6 Pros of Foreign Subsidiary
There are certain ups and downs associated with the Foreign subsidiaries just like any other major business. The pros are mentioned as following :
- Major Advantage being a parent company :
- Entering into profitable new markets :
- More credibility and security-overseas :
- Acquiring the Technical Skills :
Most of the asian countries give great access to the advanced technology and novel ways of thinking about the technical issues. Alot of foreign investment goes in Japan as they offer a high level of technical knowledge. A completely global team can be recruited by the foreign subsidiaries. The foreign employees get a more straightforward issue of equity compensation due to a foreign subsidiary.

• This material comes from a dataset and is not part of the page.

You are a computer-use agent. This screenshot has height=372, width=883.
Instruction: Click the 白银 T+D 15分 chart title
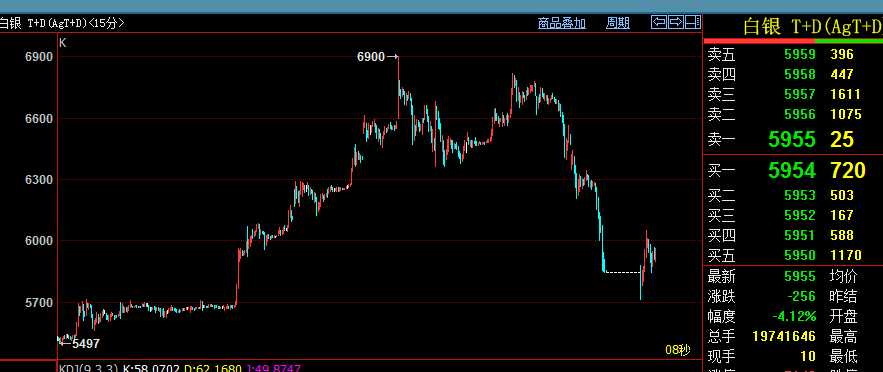coord(62,23)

- Expanding opportunities :
An enhanced business growth and boosted revenue is observed when a business enters into a new country. These increments do not happen in the home country especially when there is a high competition in the domestic market.
- Streamlined Processes and Incentives :
Foreign investments are welcomed in some countries and processes are made to incorporate the firm simply. Some countries also provide the perks to encourage the foreign investments such as :
- Special Economic zones.
- Faster incorporation processes
- Tax incentives
- No or few restrictions on foreign ownership of companies
- Free trade zones
Cons of Foreign Subsidiary
- Cultural Differences :
A U.S.-based company may find it difficult to set up in a foreign country due to cultural differences. Many differences are associated, such as currency, language, physical distance problems, and operations in a foreign country. All these issues arise due to different political, bureaucratic, and exchange rates, legal issues, and processes.
- Hiring and staffing acquisition issues :
Hiring new talent in a foreign country is a great challenge for the parent company’s human resource departments. The hiring process and culture are different in different countries, so the parent firm should have complete knowledge of job posting, interviewing, job offers, and benefits becomes a necessity.
- Accumulated costs :
The cost of setting up a foreign subsidiary is high in terms of finances and time requirements. The time required ranges from 6-9 months with the capital requirements of many hundred thousand thousand dollars to wholly set up the foreign subsidiary overseas. Additional costs and time are required if there is a legal requirement of sending the staffers of the parent company on-site to sign documents and attend some meetings.